(Click-target data)
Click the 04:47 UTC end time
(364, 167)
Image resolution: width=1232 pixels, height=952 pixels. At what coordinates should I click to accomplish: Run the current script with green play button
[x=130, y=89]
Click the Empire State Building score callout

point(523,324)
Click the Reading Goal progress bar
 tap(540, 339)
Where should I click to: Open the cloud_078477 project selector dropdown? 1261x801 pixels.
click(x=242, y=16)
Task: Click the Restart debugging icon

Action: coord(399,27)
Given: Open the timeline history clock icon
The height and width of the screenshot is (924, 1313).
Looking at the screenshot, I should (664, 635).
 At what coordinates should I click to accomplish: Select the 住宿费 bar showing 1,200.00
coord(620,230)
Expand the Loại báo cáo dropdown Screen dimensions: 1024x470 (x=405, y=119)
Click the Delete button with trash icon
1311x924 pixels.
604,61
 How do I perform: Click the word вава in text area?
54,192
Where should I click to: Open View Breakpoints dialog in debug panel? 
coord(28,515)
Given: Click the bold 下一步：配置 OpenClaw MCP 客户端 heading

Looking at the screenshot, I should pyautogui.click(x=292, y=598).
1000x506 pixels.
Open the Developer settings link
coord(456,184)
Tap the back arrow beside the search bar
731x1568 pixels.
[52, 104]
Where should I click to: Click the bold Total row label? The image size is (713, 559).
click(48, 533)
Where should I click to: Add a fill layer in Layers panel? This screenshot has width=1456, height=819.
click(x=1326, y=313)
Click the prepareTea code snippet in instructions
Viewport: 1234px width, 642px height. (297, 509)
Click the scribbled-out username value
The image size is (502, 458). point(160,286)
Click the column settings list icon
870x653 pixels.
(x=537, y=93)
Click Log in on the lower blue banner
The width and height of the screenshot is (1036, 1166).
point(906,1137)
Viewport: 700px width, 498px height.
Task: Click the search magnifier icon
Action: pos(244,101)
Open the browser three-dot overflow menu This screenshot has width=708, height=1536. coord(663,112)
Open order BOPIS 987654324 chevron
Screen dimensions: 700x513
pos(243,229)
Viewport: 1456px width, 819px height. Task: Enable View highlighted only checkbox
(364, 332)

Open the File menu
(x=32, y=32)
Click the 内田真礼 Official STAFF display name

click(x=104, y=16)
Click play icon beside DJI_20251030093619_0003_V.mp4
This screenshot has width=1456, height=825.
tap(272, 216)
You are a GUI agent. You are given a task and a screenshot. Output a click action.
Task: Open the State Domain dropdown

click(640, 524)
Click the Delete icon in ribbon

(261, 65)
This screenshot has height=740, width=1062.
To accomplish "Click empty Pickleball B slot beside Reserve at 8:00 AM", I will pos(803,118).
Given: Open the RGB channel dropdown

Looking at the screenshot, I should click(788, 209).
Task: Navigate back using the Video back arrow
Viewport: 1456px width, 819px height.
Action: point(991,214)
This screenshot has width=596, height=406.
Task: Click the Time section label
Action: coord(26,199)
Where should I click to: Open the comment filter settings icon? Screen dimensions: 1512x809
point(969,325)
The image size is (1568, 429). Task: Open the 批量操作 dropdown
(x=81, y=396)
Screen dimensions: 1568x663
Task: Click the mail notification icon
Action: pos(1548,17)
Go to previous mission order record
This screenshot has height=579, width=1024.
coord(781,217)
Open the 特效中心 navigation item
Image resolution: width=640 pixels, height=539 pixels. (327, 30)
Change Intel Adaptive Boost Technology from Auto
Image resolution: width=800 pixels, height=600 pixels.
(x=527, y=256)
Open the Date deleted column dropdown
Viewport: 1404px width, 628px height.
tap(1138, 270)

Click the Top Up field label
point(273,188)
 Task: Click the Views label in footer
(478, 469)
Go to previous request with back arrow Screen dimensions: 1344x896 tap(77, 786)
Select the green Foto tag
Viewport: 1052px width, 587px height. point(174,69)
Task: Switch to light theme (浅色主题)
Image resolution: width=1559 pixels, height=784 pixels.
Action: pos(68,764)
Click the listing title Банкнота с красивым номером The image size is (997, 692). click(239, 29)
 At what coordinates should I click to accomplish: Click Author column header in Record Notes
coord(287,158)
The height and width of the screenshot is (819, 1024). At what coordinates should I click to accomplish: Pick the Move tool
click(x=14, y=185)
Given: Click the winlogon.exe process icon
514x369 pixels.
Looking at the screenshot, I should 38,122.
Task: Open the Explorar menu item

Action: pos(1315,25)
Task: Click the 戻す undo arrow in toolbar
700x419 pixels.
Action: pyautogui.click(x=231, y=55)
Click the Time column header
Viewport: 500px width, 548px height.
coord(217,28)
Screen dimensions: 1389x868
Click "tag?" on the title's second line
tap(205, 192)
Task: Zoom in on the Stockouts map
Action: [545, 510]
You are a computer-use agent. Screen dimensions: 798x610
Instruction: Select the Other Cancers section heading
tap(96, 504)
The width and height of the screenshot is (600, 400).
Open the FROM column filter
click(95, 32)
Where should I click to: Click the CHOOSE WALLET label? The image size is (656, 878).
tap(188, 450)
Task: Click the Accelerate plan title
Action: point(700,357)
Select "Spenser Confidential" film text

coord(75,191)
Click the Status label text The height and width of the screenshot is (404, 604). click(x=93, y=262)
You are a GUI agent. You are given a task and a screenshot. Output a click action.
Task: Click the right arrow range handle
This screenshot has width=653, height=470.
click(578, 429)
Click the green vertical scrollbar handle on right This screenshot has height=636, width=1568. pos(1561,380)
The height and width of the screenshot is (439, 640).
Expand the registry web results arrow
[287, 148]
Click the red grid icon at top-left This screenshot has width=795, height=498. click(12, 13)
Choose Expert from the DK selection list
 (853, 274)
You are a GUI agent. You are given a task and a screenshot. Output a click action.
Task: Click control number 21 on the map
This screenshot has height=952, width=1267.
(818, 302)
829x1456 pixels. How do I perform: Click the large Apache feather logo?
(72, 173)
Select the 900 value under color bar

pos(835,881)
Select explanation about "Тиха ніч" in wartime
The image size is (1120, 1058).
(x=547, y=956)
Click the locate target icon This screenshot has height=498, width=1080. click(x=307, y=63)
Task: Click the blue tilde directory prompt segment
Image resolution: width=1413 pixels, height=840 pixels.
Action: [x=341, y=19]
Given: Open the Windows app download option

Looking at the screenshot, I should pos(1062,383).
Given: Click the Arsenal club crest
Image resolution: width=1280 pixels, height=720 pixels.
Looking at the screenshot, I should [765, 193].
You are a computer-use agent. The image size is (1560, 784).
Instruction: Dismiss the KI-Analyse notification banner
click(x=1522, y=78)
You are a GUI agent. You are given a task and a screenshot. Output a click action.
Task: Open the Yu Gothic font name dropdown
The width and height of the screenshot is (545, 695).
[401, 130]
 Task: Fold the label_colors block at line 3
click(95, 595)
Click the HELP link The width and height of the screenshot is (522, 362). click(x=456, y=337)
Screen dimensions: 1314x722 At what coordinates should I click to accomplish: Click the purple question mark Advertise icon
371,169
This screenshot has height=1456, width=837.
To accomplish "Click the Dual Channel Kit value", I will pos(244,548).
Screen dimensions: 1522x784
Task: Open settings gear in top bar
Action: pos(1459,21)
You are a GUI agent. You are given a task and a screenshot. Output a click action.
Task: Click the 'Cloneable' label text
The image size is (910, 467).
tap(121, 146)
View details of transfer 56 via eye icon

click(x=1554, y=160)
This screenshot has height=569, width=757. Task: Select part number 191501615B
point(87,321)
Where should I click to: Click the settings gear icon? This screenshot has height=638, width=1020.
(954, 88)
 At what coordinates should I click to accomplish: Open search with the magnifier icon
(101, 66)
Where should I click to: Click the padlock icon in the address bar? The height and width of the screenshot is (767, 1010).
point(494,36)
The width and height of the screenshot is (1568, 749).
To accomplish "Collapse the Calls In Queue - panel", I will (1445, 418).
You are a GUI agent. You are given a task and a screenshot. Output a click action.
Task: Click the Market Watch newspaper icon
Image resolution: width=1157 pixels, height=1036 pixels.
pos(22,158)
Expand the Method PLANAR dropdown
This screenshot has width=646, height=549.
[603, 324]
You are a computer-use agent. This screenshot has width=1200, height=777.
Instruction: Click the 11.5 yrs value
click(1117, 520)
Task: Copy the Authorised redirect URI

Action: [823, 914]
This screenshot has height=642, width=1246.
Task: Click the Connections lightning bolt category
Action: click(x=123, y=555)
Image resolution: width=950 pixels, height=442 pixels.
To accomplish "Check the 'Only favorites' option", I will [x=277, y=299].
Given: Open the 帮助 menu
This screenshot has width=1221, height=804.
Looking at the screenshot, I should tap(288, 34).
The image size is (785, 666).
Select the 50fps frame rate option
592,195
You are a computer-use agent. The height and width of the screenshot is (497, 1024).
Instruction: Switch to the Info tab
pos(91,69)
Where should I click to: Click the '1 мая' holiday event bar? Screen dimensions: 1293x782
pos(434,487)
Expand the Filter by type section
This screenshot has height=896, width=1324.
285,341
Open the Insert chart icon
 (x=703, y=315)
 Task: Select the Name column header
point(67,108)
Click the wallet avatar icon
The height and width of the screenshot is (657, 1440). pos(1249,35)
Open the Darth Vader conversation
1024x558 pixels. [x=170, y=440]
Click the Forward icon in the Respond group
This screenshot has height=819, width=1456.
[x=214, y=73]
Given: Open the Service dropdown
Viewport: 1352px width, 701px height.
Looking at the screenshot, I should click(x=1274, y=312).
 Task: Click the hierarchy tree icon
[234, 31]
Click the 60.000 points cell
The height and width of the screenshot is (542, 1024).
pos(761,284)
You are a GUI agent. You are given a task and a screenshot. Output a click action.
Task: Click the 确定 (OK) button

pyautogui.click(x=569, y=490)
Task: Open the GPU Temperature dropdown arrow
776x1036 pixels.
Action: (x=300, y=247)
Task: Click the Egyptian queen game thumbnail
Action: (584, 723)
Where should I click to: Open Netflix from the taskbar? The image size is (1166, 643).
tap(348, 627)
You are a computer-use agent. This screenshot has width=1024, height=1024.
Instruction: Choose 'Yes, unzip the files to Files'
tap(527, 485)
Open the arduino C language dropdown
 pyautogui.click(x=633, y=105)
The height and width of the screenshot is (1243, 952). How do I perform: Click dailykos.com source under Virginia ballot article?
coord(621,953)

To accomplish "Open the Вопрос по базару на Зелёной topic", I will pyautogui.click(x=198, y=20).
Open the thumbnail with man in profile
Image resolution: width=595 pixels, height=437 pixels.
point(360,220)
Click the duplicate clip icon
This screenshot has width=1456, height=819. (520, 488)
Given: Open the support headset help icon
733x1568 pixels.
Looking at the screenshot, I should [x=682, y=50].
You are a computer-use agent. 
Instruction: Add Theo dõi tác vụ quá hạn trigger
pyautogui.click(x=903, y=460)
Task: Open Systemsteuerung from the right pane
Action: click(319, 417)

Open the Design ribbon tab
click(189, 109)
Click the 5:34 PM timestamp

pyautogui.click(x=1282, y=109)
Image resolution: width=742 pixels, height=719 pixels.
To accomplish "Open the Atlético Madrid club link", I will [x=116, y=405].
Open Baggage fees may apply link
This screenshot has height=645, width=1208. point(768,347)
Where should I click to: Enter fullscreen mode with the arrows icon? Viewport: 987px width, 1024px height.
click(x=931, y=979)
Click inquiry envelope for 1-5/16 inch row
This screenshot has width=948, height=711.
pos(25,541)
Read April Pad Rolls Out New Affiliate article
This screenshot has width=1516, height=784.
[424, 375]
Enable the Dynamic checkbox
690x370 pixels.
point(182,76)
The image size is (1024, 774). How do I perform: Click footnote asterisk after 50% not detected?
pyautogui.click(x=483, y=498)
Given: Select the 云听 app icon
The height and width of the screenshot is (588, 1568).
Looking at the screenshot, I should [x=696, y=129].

■ What is expected: Repeat the items above word for word, from the line with "Expand the Method PLANAR dropdown" up to and including the line with "click(1117, 520)".

■ The completed task:
Expand the Method PLANAR dropdown
This screenshot has width=646, height=549.
[603, 324]
You are a computer-use agent. This screenshot has width=1200, height=777.
Instruction: Click the 11.5 yrs value
click(1117, 520)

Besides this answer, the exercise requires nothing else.